_Source material_

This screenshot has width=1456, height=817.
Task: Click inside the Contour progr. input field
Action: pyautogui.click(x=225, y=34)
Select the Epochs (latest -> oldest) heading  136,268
==
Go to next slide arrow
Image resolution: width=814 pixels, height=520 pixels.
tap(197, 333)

_Exercise objective_
Transcribe the lines above without any changes, starting with the line that contains "Go to next slide arrow" and ending with the line that contains "tap(197, 333)", both included.

_Final result_
Go to next slide arrow
Image resolution: width=814 pixels, height=520 pixels.
tap(197, 333)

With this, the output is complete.